Lily’s late father came over from Ireland and discovered that New York could use some new sewers, so he spent a lifetime building them and getting rich and powerful in the process and determining who should be elected to what office in the city and the state and sometimes Congress. Today, Lily lives in a penthouse just off Park Avenue, and at least one of her French Impressionist paintings has curators at four museums drooling.

This is fine, but more important to me are dark blue eyes and hair just a shade darker than cornsilk and the best-looking legs between Paris and Chicago, legs that are not only great to ogle, but which also move around a dance floor better than any others I’ve ever been with. Not to mention that each of us seems to have the other measured pretty well all the time, so nobody worries about playing parts or faking emotions.
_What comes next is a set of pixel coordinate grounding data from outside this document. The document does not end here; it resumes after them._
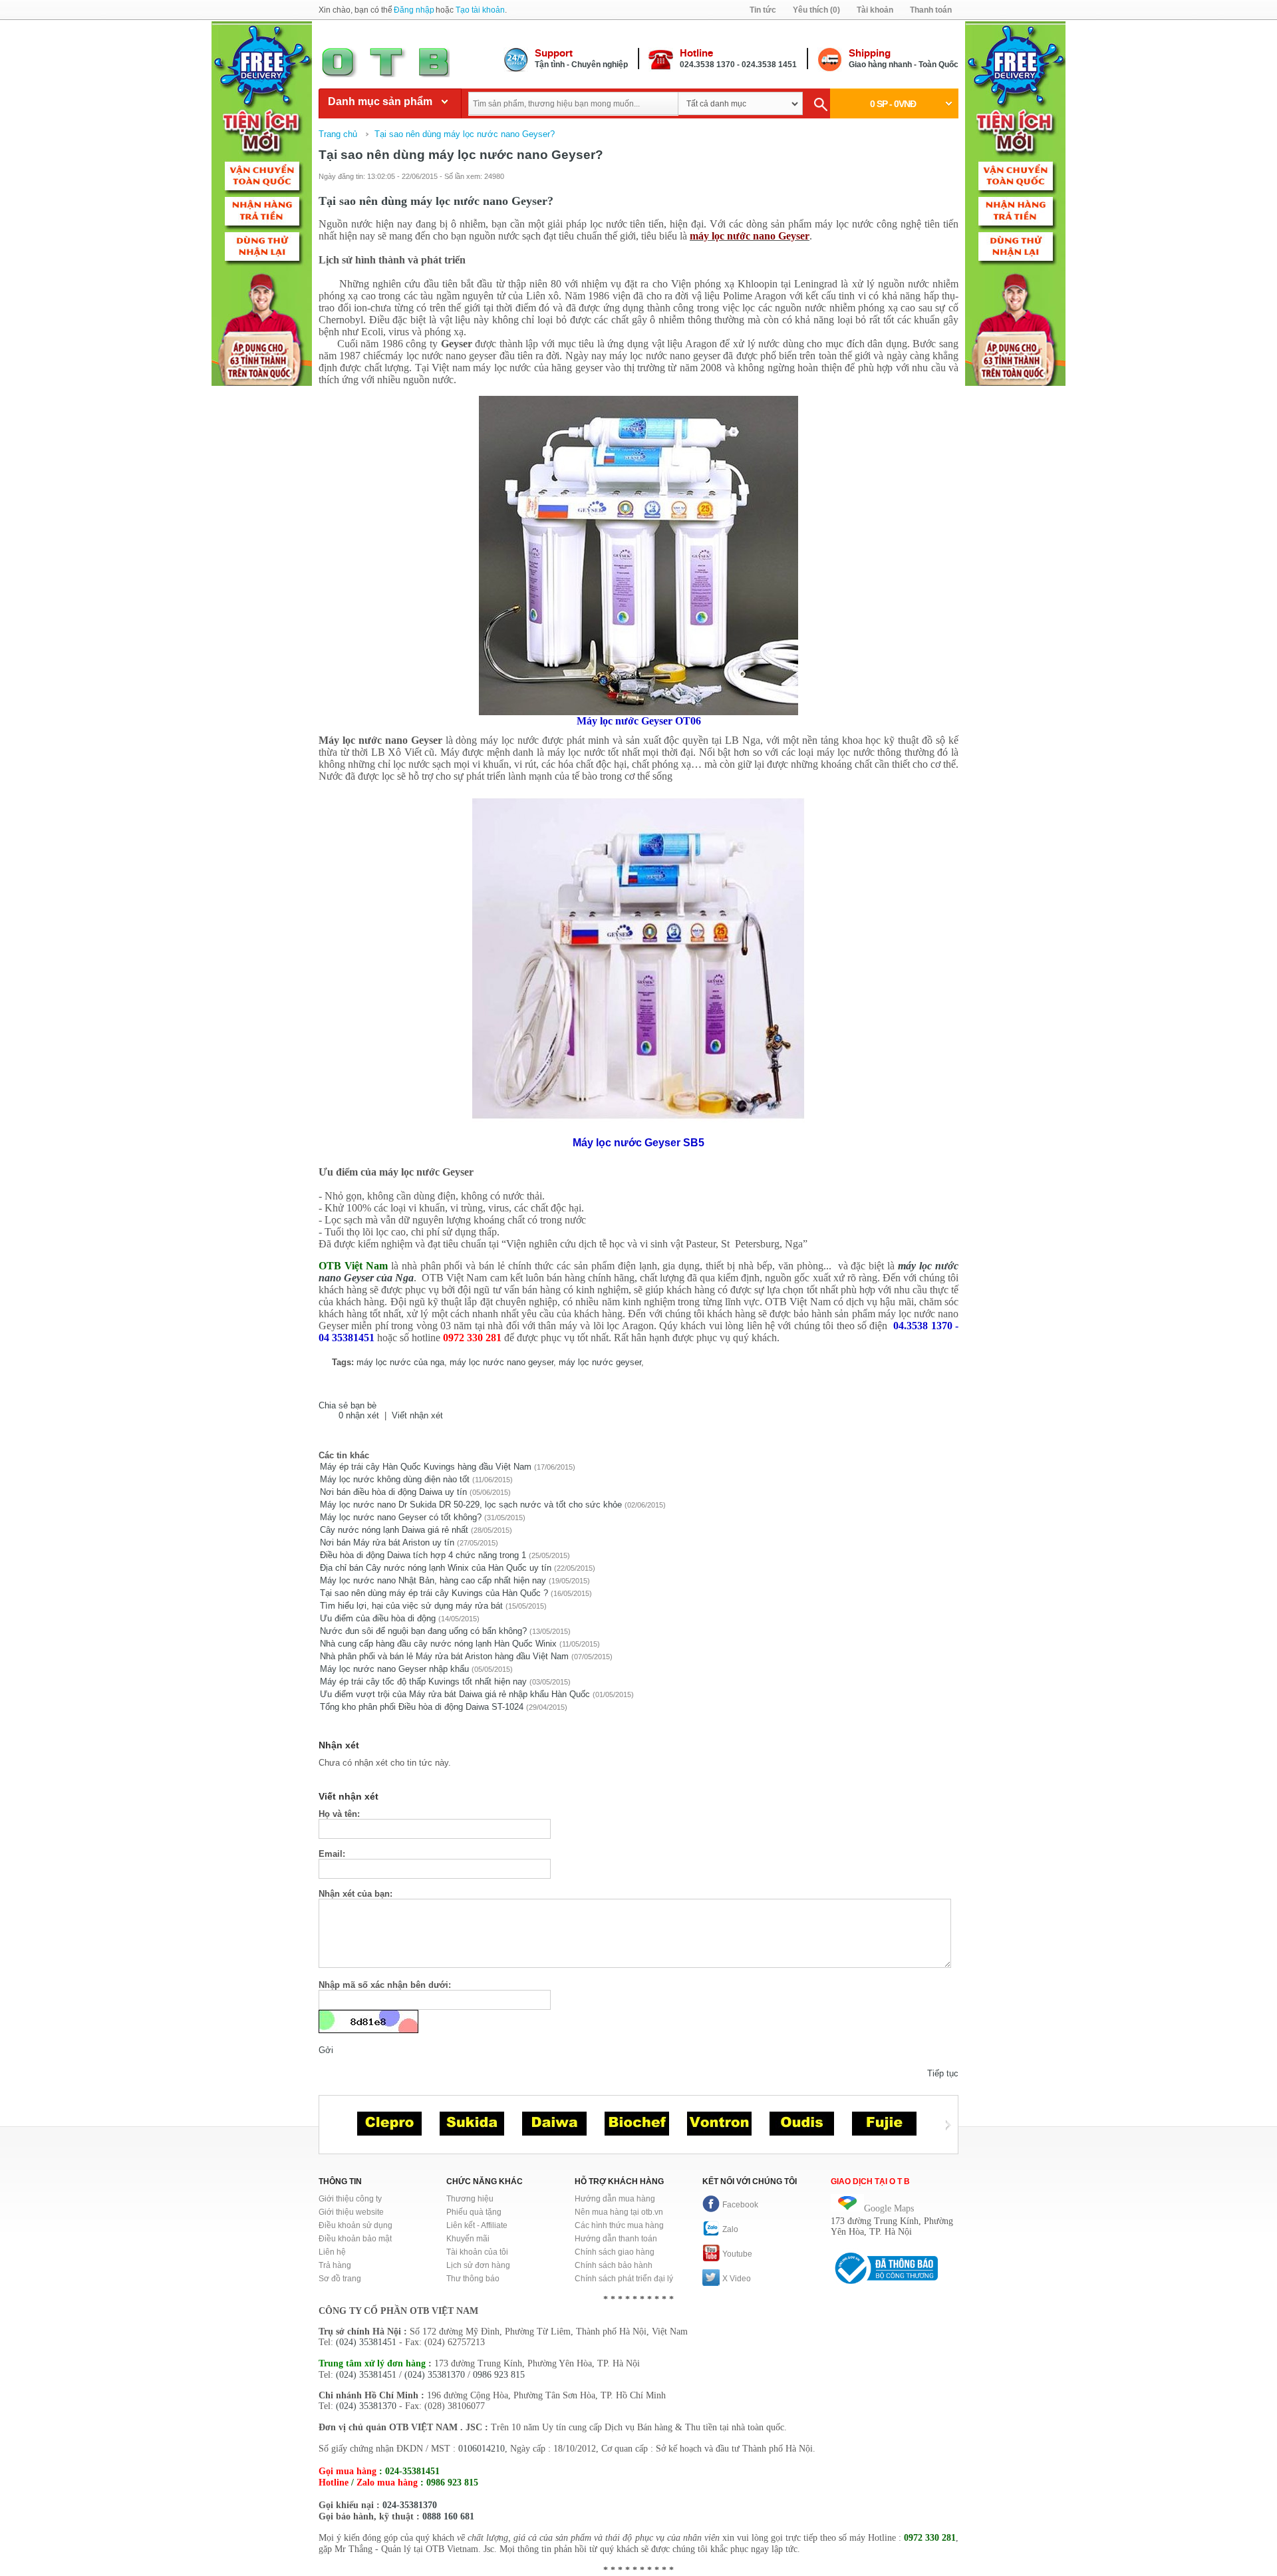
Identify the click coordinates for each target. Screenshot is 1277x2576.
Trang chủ (338, 134)
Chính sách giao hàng (614, 2252)
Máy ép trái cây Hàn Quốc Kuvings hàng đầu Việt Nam (425, 1467)
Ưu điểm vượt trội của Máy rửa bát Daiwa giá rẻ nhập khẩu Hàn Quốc (455, 1694)
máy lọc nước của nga (400, 1362)
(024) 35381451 (366, 2342)
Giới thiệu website (351, 2212)
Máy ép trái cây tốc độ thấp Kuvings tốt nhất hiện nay (423, 1682)
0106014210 (481, 2449)
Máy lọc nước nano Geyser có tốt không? (402, 1517)
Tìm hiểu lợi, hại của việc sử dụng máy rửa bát (411, 1606)
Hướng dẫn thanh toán (616, 2238)
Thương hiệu (470, 2198)
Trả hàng (335, 2265)
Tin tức (763, 10)
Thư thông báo (472, 2278)
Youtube (737, 2254)
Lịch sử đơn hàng (478, 2265)
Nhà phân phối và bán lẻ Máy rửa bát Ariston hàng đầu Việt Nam (444, 1656)
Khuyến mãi (468, 2238)
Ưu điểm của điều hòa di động (378, 1618)
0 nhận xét (359, 1415)
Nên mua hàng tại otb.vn (619, 2212)
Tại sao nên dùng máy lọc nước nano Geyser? (464, 134)
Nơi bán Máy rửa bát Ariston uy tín (387, 1542)
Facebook (740, 2204)
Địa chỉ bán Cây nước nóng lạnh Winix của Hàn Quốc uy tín (435, 1568)
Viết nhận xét (417, 1415)
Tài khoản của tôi (477, 2252)
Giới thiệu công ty (350, 2198)
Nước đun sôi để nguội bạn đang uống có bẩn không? (423, 1631)
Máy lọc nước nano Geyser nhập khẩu (394, 1669)
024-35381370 (409, 2505)
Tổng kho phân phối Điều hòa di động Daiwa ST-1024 (421, 1707)
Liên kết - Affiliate (476, 2225)
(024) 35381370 (434, 2375)
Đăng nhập (414, 10)
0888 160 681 (448, 2516)
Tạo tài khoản (480, 10)
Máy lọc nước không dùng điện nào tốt (395, 1479)
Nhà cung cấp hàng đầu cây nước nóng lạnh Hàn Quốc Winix (438, 1644)
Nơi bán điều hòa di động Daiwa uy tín (393, 1492)
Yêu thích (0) (816, 10)
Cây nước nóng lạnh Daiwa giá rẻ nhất (394, 1530)
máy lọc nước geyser (600, 1362)
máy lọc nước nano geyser (501, 1362)
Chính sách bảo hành (613, 2265)
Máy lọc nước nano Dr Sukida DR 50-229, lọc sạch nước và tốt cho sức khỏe (471, 1505)
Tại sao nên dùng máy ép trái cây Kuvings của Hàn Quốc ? (434, 1593)
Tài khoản (875, 10)
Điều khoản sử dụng (355, 2225)
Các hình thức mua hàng (619, 2225)
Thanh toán (931, 10)
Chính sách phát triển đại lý (624, 2278)
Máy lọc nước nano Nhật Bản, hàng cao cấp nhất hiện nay (433, 1580)
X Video (736, 2278)
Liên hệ (332, 2252)
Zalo (730, 2229)
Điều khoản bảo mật (355, 2238)
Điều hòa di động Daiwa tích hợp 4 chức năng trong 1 (423, 1555)
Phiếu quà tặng (473, 2212)
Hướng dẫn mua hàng (615, 2198)
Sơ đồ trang (340, 2278)
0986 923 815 (499, 2375)
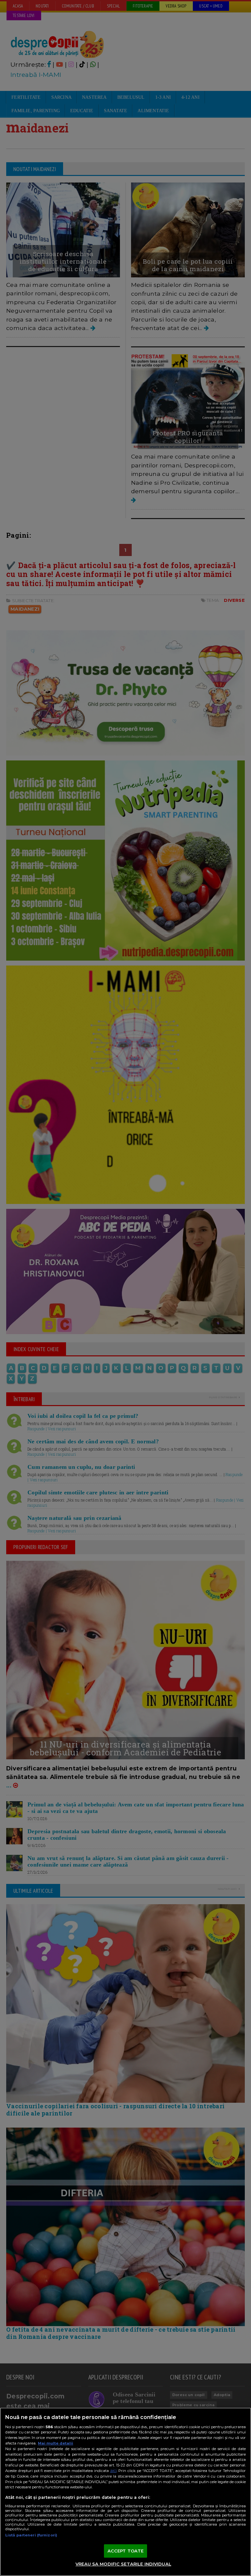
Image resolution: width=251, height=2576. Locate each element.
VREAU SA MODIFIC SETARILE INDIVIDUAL (123, 2564)
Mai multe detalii (55, 2443)
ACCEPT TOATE (126, 2550)
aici (113, 2470)
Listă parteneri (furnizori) (31, 2535)
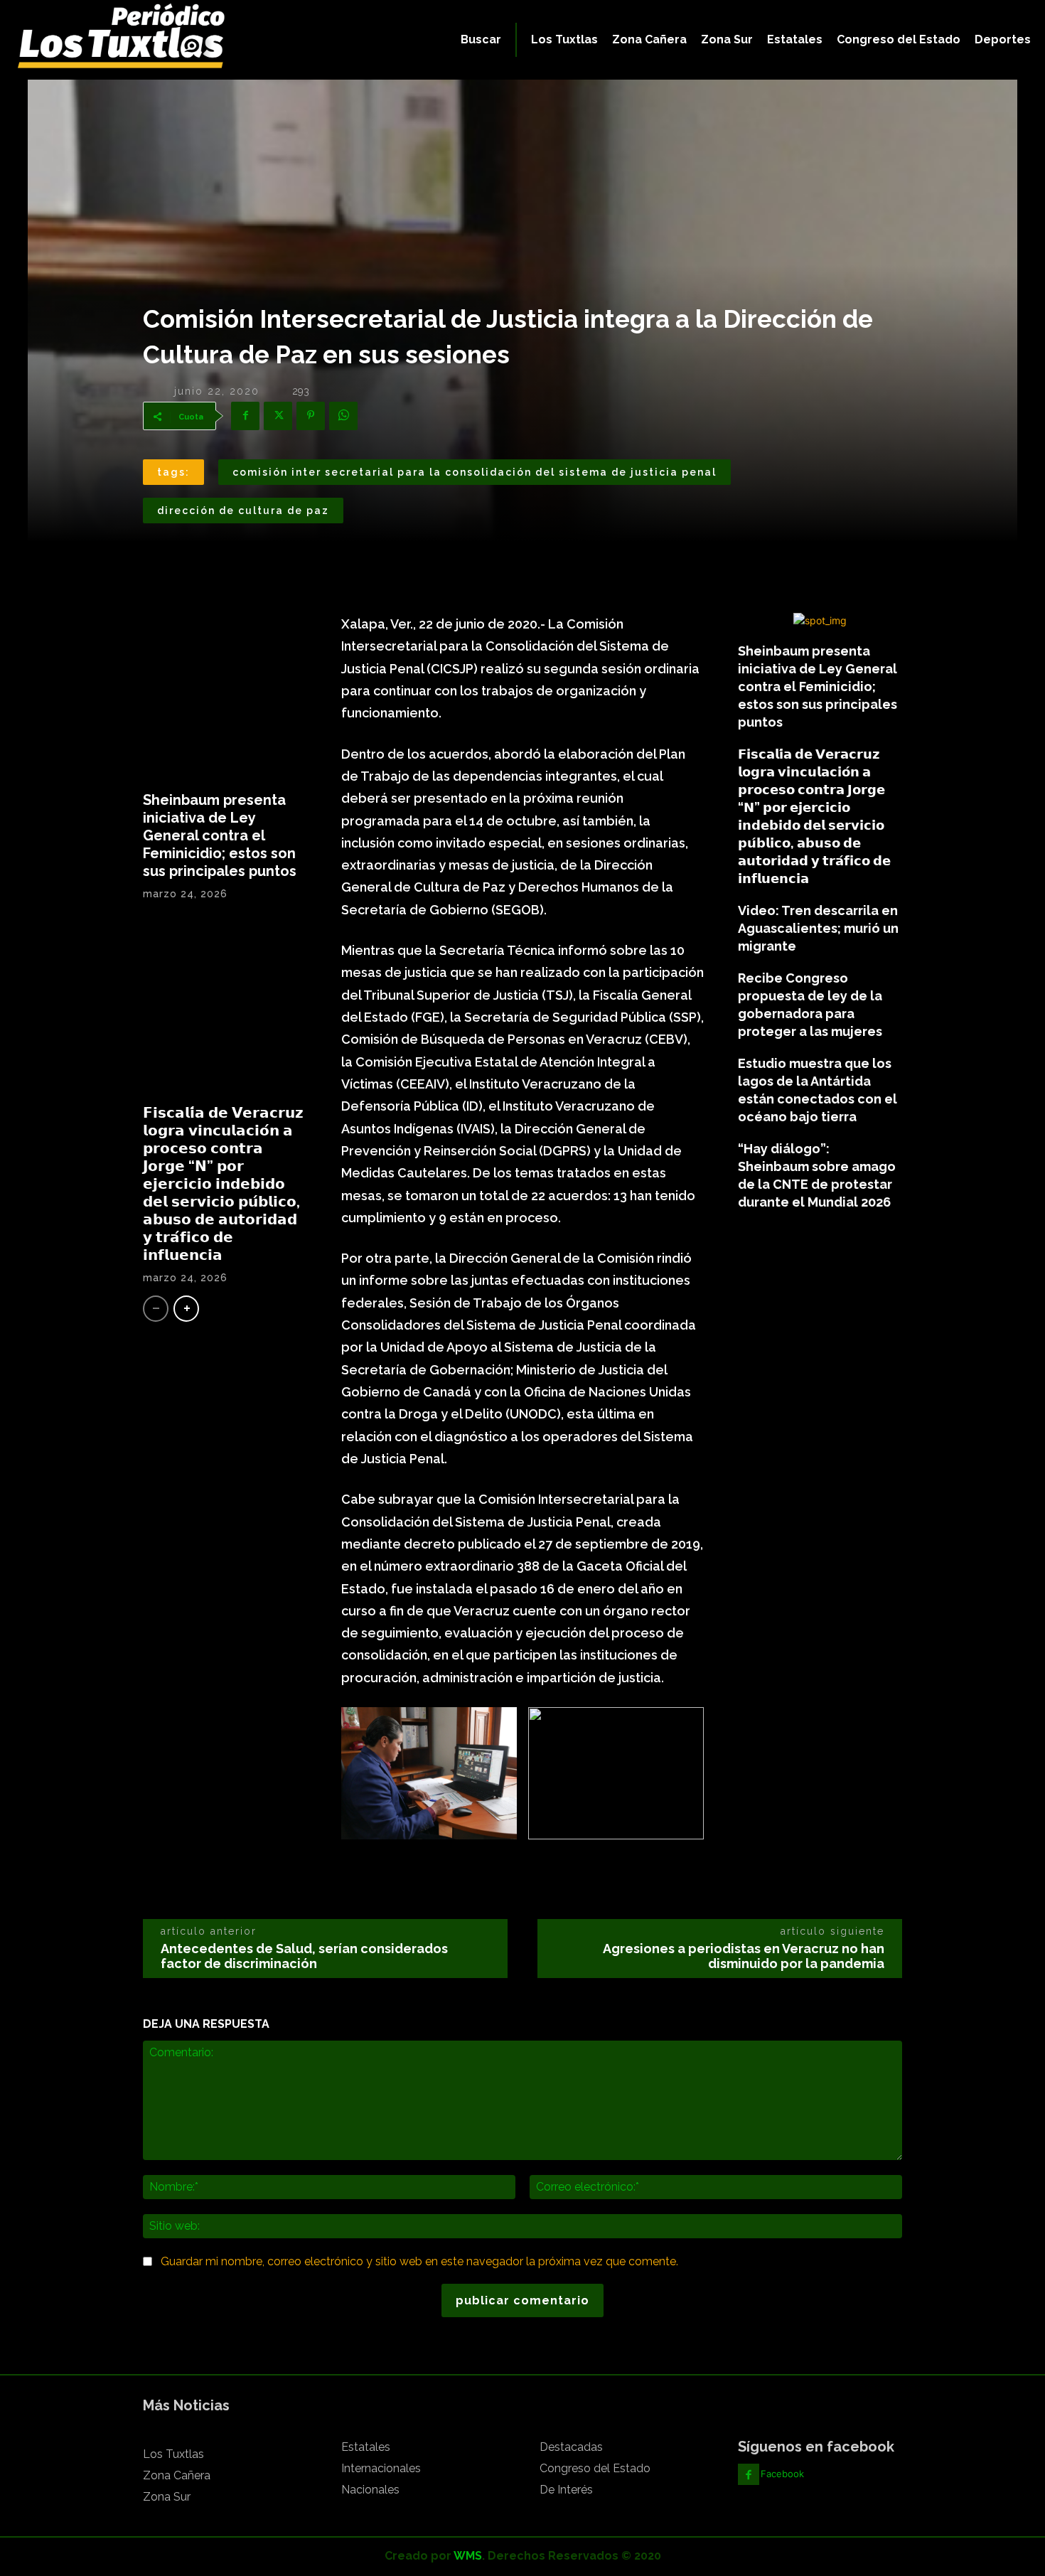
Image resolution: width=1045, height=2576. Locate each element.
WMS (468, 2555)
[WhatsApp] (343, 416)
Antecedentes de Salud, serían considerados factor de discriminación (304, 1956)
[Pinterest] (310, 416)
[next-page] (186, 1308)
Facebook (782, 2473)
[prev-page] (155, 1308)
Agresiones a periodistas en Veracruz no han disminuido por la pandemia (743, 1956)
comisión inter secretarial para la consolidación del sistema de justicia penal (474, 472)
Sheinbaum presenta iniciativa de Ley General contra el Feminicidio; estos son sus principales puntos (219, 835)
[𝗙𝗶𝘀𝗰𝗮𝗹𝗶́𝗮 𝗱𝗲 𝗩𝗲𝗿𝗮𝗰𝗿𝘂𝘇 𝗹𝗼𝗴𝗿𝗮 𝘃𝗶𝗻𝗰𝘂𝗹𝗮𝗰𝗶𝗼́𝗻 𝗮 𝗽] (225, 1008)
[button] (481, 40)
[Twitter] (278, 416)
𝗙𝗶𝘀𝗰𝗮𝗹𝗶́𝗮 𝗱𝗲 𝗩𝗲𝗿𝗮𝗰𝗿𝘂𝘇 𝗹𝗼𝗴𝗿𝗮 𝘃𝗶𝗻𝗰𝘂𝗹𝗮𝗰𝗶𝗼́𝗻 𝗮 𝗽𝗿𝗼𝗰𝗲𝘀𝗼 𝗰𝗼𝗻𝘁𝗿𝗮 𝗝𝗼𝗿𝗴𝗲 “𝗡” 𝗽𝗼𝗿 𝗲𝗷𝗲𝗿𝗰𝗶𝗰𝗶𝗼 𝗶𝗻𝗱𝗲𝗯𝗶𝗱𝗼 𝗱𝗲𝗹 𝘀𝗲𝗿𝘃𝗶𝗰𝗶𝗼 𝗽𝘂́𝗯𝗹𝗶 (223, 1183)
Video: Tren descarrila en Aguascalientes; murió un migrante (818, 928)
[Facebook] (245, 416)
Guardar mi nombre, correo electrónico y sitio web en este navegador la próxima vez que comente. (419, 2261)
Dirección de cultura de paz (243, 510)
“Escamillo, my love,” Lily said over coffee after dinner, “methinks your mind is a long way from Irish colleens and hockey games. No, don’t try to deny it,” she said, reaching across to squeeze my arm. “Maybe it’s intuition or whatever those women’s magazines have taken to calling it these days, but all the way down to my toes, I have a feeling that Nero Wolfe’s back at work. Or maybe it’s because you’ve scratched your right cheek just below the ear at least four times tonight, which only happens when you’re nervous, and you’re only nervous when you’re on a case. Of course I’d kill to know all about it, but you know damn well I’m not going to ask.”

I grinned and leaned across the booth to kiss Lily’s cheek — just below the right ear. “Now I see why you do so well against me when we play poker,” I said. “I suppose you’re going to tell me I rub my chin when I pair up or that my left eye twitches when I fill a straight?” She answered with a wink.

True to her word, Lily didn’t bring up the subject of Wolfe again, and I made sure my right hand stayed away from my face. The Rangers beat Boston six-five on a short-handed goal with less than three minutes to play. We cheered as loudly as any of the seventeen thousand others in the Garden, but our enthusiasm dissolved into awkward silence as soon as we were outside.

“I’m aware,” Lily said after we’d gotten a cab, “that you’re a million miles away right now. I was planning to ask you in for a brandy, but if you want to take a rain check, that’s fine. It wouldn’t hurt me to get to bed at a decent hour for a change.”

“You know of course that your knack of saying and doing precisely the right thing at the right time makes you totally irresistible to me,” I said.

“Of course I know it. I’ve bought a table for a benefit at the Churchill two weeks from tonight, and I expect you to be my consort.”

“Consider it done,” I said as we pulled up to her building. I went as far as the lobby with her, and we kissed while the hallman tactfully kept his head buried in a paperback. “Take care, Escamillo,” she said, easing out of my grasp and planting the tip of her finger on my nose. “I want to hear all about what you and Wolfe are up to — when you’re ready to talk about it.”

Back in the cab, I gave the driver a Forty-sixth Street address. About halfway through the hockey game, I’d made up my mind to try to catch Maria at her rehearsal and take her home. On the way, I hoped, I could talk her into introducing me to Uncle Milos.

My watch said eleven-fifteen when the cabbie slid to the curb in front of a brick building on a dark stretch a half-block east of Broadway. There was a stationery store at street level, with a doorway on one side with a sign above it that said “Elmar Dance Company, 2nd Floor.” I walked up a long, creaky stairway, moving toward a light at the top and the sounds of what I assumed must be dance music. The stairs ended at a small reception area with a desk and a lumpy couch and dusty photographs of dancers hanging at cockeyed angles on the walls. A hallway led farther back, to where the music was coming from.